[EXERCISE]
Write out, word for word, the first line of the data below and every line after it through the one containing "Given: Click the truck".

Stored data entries
((
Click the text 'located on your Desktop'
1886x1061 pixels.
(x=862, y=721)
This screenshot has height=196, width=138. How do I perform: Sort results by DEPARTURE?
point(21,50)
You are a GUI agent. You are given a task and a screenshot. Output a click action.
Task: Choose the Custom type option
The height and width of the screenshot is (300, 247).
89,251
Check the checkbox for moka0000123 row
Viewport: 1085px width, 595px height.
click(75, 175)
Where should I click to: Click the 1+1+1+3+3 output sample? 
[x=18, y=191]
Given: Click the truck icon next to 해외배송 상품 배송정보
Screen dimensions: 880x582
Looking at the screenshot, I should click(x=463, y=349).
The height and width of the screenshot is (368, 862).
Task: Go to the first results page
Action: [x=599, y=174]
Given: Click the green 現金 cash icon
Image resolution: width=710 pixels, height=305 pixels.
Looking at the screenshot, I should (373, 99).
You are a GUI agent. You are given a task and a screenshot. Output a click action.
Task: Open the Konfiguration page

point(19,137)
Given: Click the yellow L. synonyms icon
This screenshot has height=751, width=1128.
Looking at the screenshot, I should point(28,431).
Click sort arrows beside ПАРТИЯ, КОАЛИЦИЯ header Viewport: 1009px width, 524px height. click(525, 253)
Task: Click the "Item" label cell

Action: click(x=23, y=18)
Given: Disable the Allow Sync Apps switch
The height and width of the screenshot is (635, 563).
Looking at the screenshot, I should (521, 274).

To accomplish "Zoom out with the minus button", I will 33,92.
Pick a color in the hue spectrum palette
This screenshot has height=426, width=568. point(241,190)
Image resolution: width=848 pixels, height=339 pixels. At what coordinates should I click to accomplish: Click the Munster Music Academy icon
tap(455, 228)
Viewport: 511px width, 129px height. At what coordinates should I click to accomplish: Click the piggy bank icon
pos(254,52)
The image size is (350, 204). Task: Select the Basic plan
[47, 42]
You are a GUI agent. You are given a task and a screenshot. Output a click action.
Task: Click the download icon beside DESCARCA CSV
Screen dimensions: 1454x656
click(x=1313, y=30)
))
[EXPECTED ANSWER]
Click the text 'located on your Desktop'
1886x1061 pixels.
(x=862, y=721)
This screenshot has height=196, width=138. How do I perform: Sort results by DEPARTURE?
point(21,50)
You are a GUI agent. You are given a task and a screenshot. Output a click action.
Task: Choose the Custom type option
The height and width of the screenshot is (300, 247).
89,251
Check the checkbox for moka0000123 row
Viewport: 1085px width, 595px height.
click(75, 175)
Where should I click to: Click the 1+1+1+3+3 output sample? 
[x=18, y=191]
Given: Click the truck icon next to 해외배송 상품 배송정보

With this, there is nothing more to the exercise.